Russian President Vladimir Putin speaks with a group of high-achieving schoolchildren during a lecture called Important Conversations on the first day of the new school year in Solnechnogorsk, Moscow region, September 1, 2023. (Photo via AFP by RIA Novosti)

Russian President Vladimir Putin has conveyed confidence to Russian pupils, telling the schoolchildren the country is "invincible" as Western officials concede a Ukrainian counteroffensive has failed.

Speaking to a group of high-achieving schoolchildren on Friday in a TV program called Important Conversations marking the start of the 2023-24 school year, Putin said defeating the patriotic Russian nation was an impossible task and anyone pursuing it was in vain.

Russia launched its special military operation in pro-Moscow regions of Ukraine in February 2022 to prevent Kiev's persecution of the people in these regions and stop NATO's eastward encroachment. In June, Kiev launched its counteroffensive with the objective of victory against the Russian army.

The Russian leader cited the nation's patriotism as the secret to its victory in the past, present and future.

"I understood why we won the Great Patriotic War," Putin said, referring to World War II. "It is impossible to defeat this kind of nation with this kind of attitude. We were absolutely invincible.
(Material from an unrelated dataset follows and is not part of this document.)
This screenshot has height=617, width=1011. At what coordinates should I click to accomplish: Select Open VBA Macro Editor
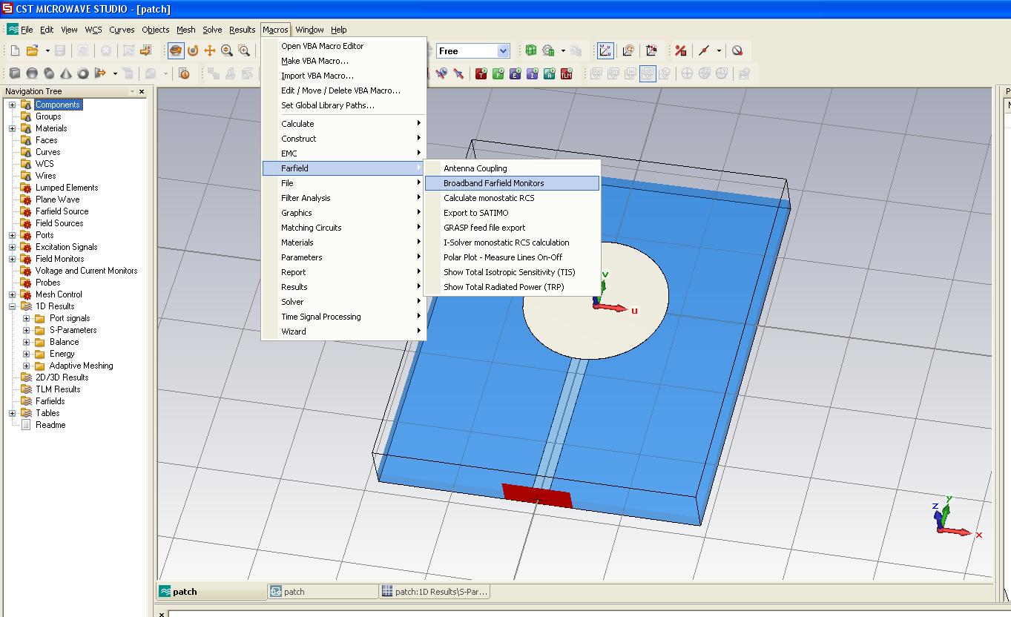[x=322, y=46]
And we are the same now."

Russia's leader told the pupils that Moscow would seek to "ensure security" in the four Ukrainian regions, which joined Russia in separate referendums, without fully controlling them.

The Important Conversations patriotism lectures, which started last year after Moscow began the military campaign in Donbas, combine World War II revisionism, lessons on Russian values and Moscow's vision about Russian troops being responsible for "protecting" their compatriots in Ukraine's Russian-speaking regions.
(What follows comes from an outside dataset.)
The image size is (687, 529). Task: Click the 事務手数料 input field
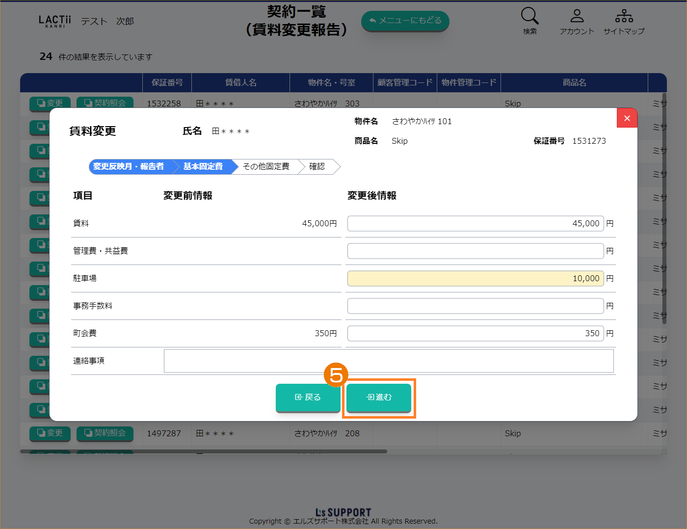475,306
Schoolchildren across the country have been encouraged to send letters to Russian troops in eastern Ukraine and make camouflage nets and candles for them to use in the warfront.

Putin traveled to the Russian exclave of Kaliningrad, which is sandwiched between Poland and Lithuania, both NATO member states, on the Baltic Sea, at the start of last year's school year, saying Moscow sent its troops to conduct a special operation in eastern Ukraine with the objective to "protect Russia."

Reports in past weeks in the New York Times, Washington Post, and other news outlets, have been citing US and other Western officials criticizing Kiev, suggesting that the Ukrainian counteroffensive was falling short of expectations.

Ukrainian commanders say they aim to degrade Russia's defenses and logistics to reduce losses when they finally attack at full strength. 

Some Western officials have come to see the support for Ukraine as their loss and a distraction from their own domestic issues.

Since the war began, Kiev has received tens of billions of dollars' worth of weapons and munitions, and in exchange it gave empty promises to the US-led Western countries of victory on the battlefield.

Russia has frequently warned that the continued supplying of Western weapons and munitions to the Ukrainian military would only prolong the war.